Her first husband had died and she was unemployed and struggling to raise two other children in a rural town.
A nurse convinced her to give her baby boy up for adoption to a friend of the nurse's in Detroit, according to Hafford.
"He really didn't talk a lot about it, but I think that's kind of a man thing,'' Jodene said. "I think deep inside his heart, there was a hole. I've never seen him cry so much since he found them."
After being sent to Detroit to live with his adoptive parents, who have both since passed away, Etgen grew up in Whittier, California.
Meanwhile, his mother remarried and had six more children, raising a family of five girls and three boys.
Etgen grew up as an only child but now is part of a large family, with four children and 14 grandchildren of his own.
"There's no regret in not growing up together,'' Hafford said. "Jack's had a great life with a great family.
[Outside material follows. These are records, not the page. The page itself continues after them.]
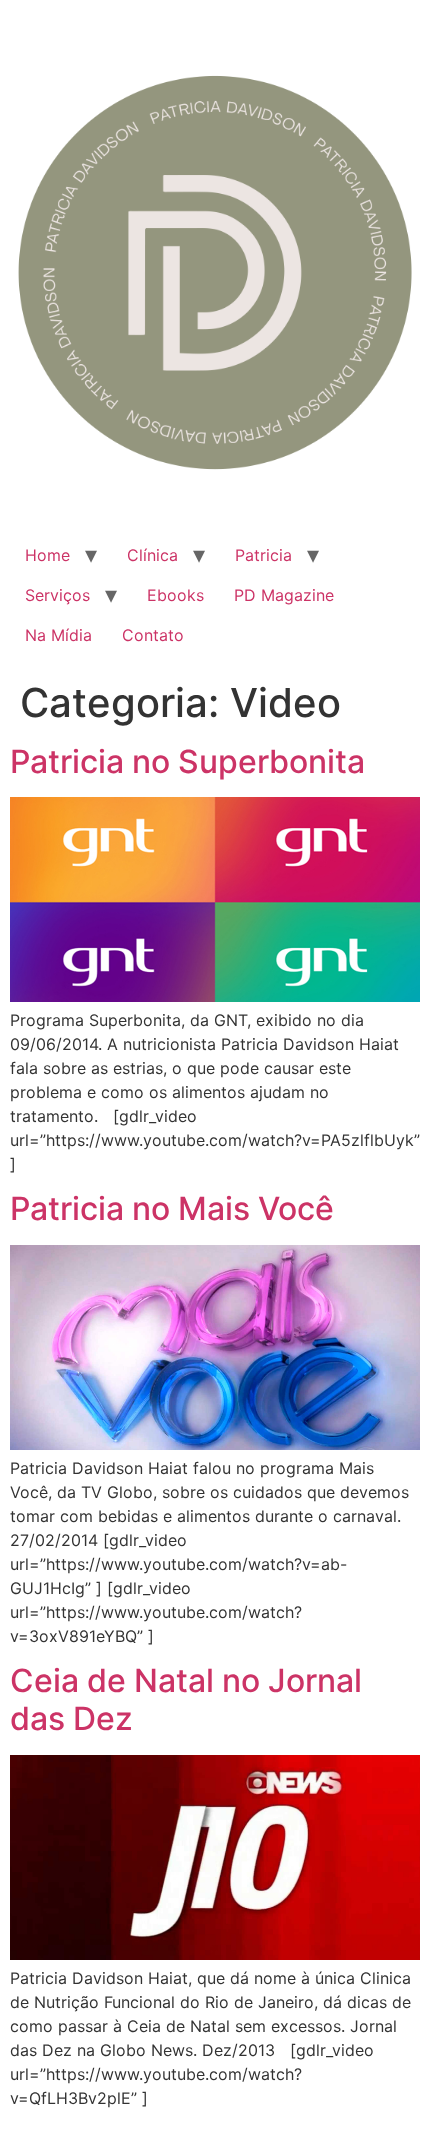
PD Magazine (284, 595)
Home (47, 555)
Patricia (263, 555)
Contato (153, 635)
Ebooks (175, 595)
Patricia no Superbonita (187, 761)
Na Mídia (58, 635)
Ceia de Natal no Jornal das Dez (186, 1699)
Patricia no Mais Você (172, 1208)
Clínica (152, 555)
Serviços (57, 595)
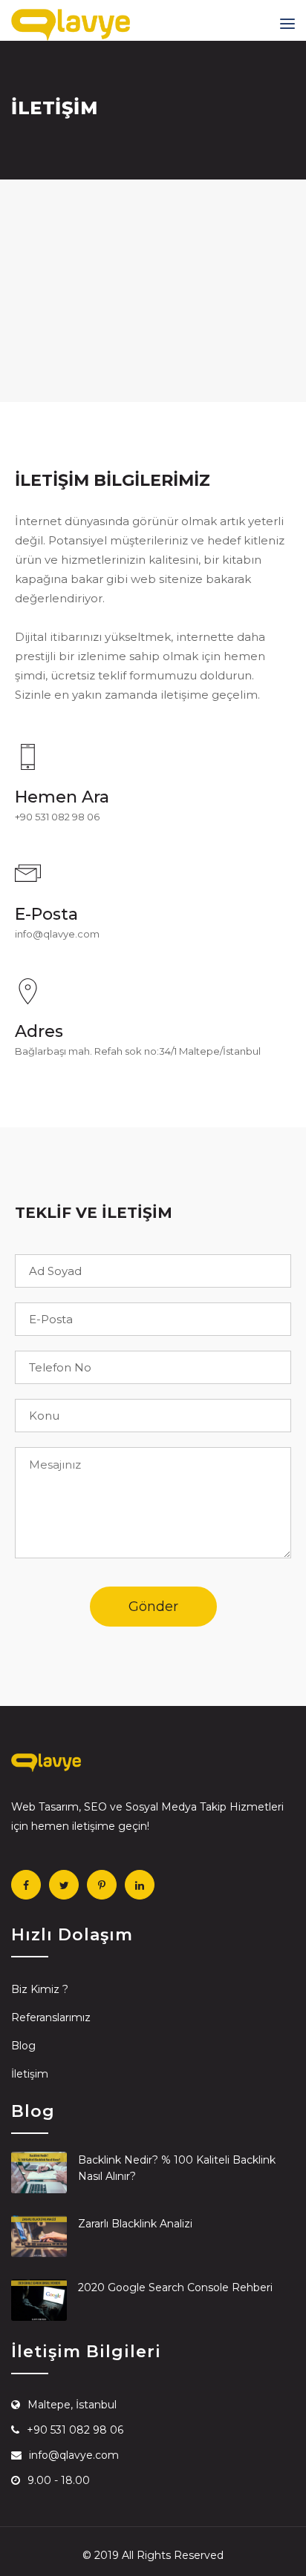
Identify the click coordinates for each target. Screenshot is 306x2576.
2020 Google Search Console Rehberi (175, 2287)
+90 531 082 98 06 (57, 817)
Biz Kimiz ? (39, 1989)
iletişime (93, 1826)
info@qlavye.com (57, 934)
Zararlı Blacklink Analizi (135, 2223)
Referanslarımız (51, 2017)
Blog (23, 2045)
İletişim (29, 2074)
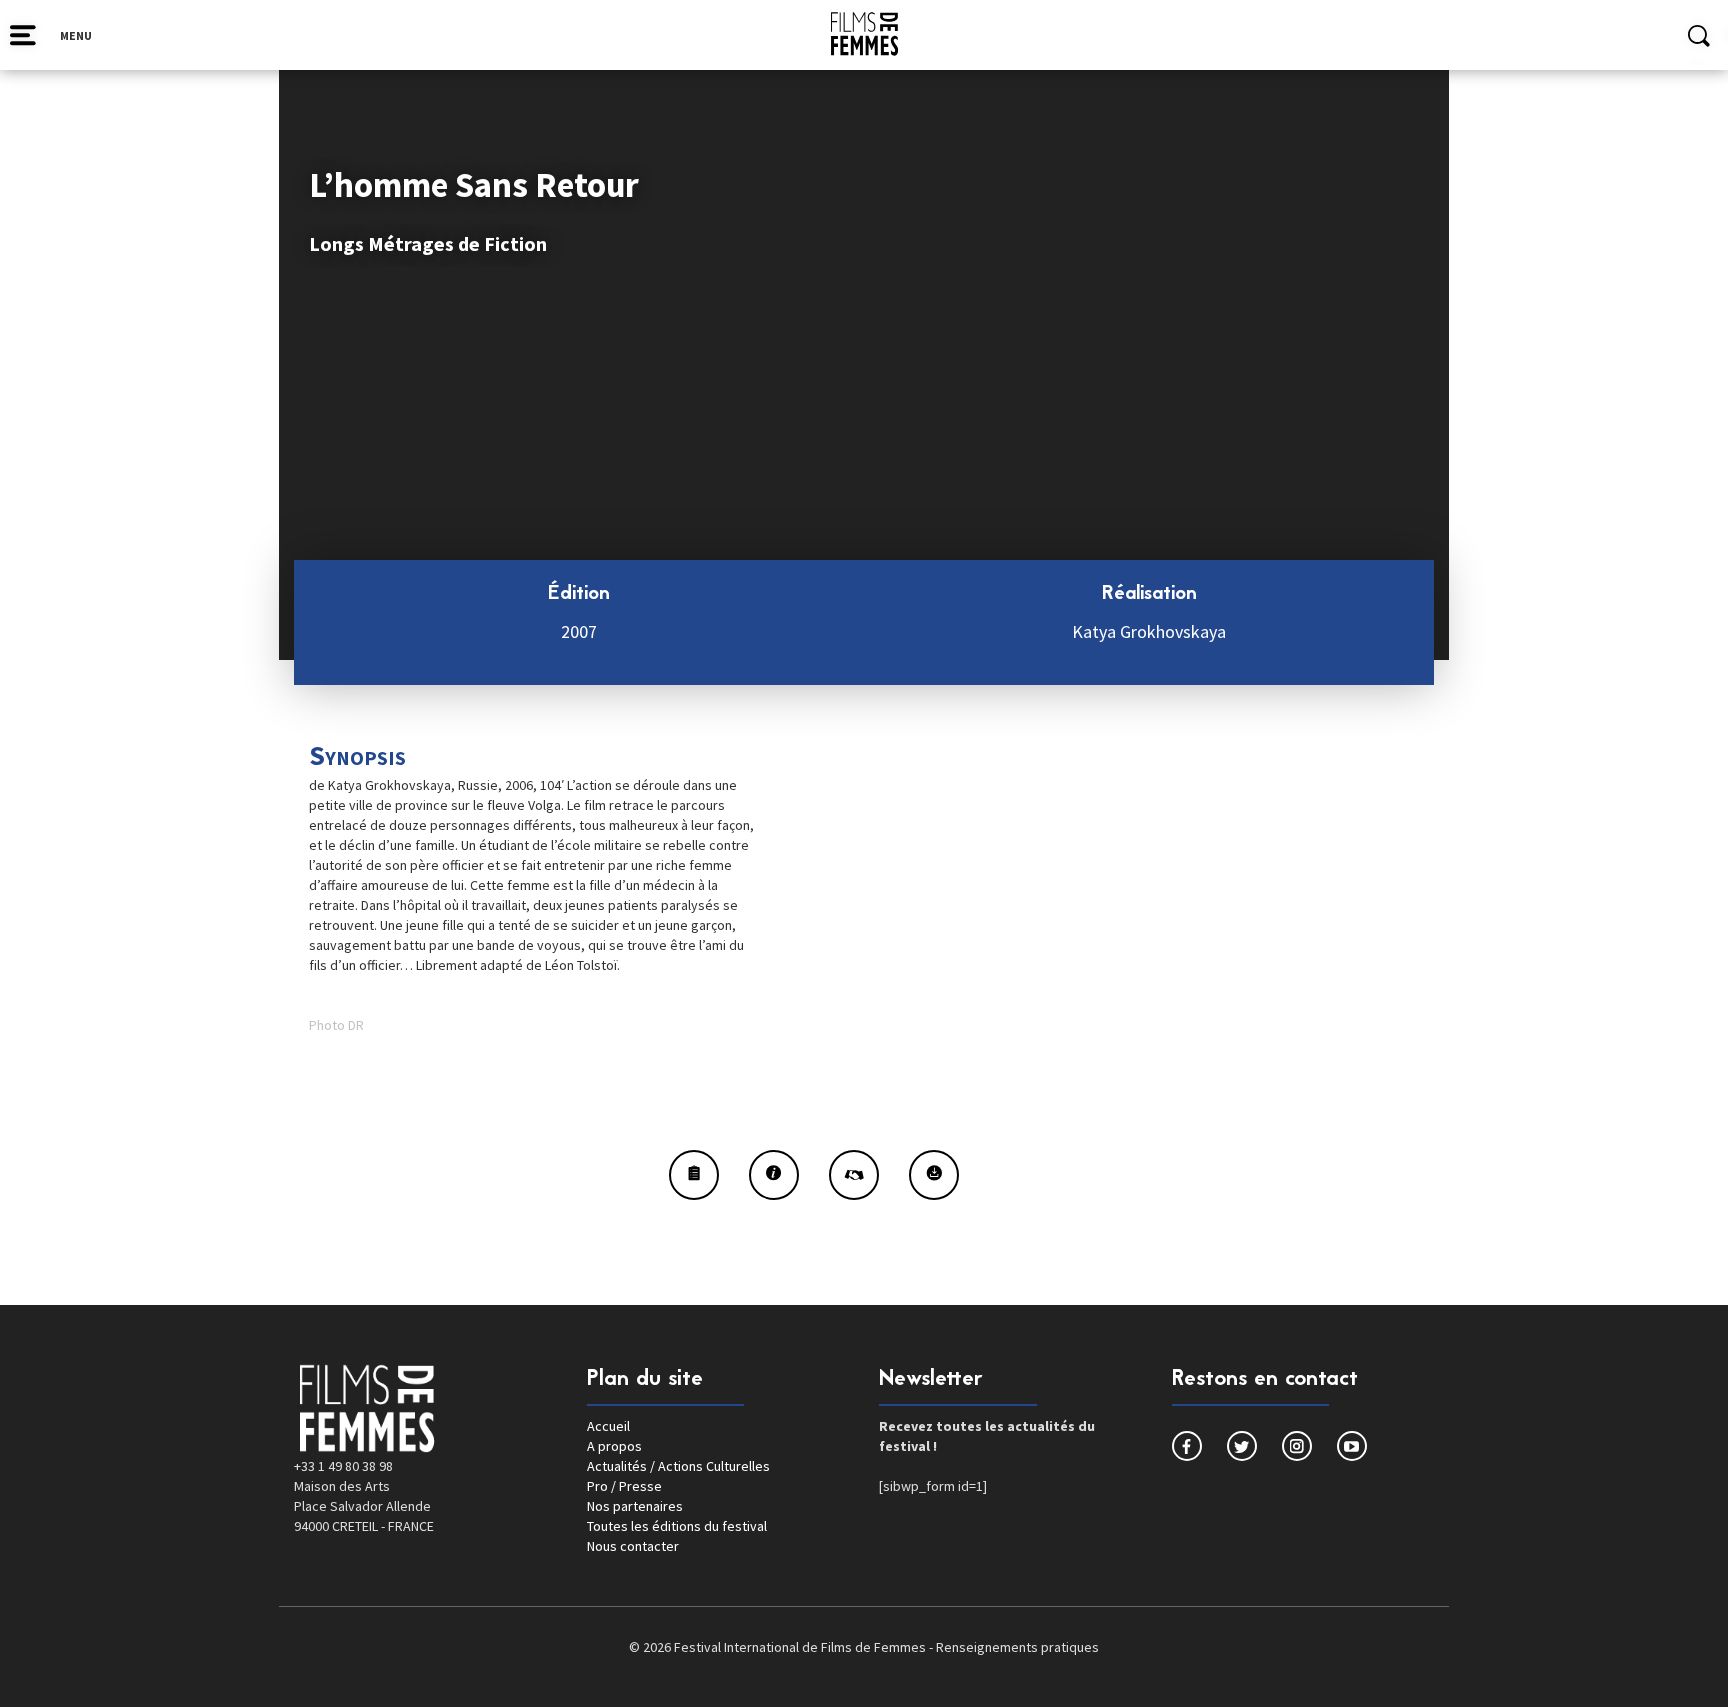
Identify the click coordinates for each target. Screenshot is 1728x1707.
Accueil (608, 1426)
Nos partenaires (635, 1506)
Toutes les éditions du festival (677, 1526)
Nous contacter (633, 1546)
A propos (614, 1446)
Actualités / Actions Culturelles (678, 1466)
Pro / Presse (624, 1486)
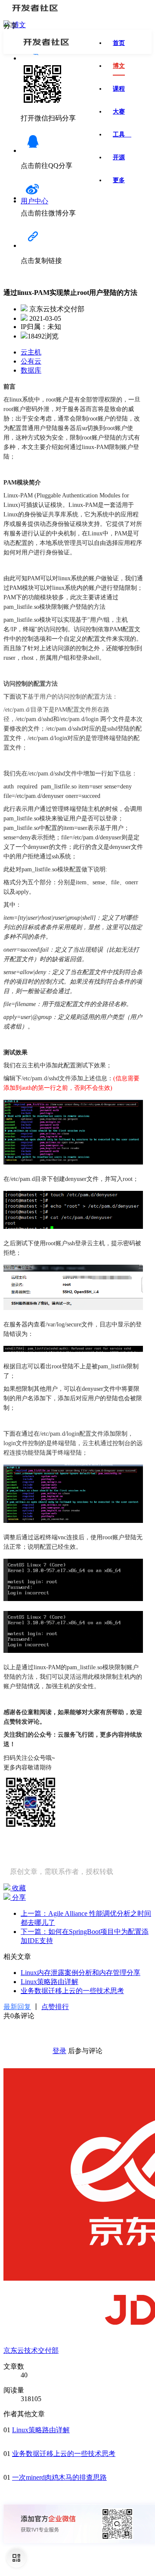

He had more opportunities than we had growing up in rural Maine, so we're a little jealous of Jack."
The joyous meeting came after a difficult time for the family.
Four of the sisters have died, including three in the past year.
The four siblings on the East Coast now plan to visit Etgen at his home in Tilden, Nebraska, in June.
They also gave Etgen the special gift: Their mother's ring, featuring birth stones of the eight children.
They told him to add one for himself.
"It's one of those stories you read about in a book or see on TV, and we're living it,'' Hafford said. "We lost four sisters, but we gained a brother."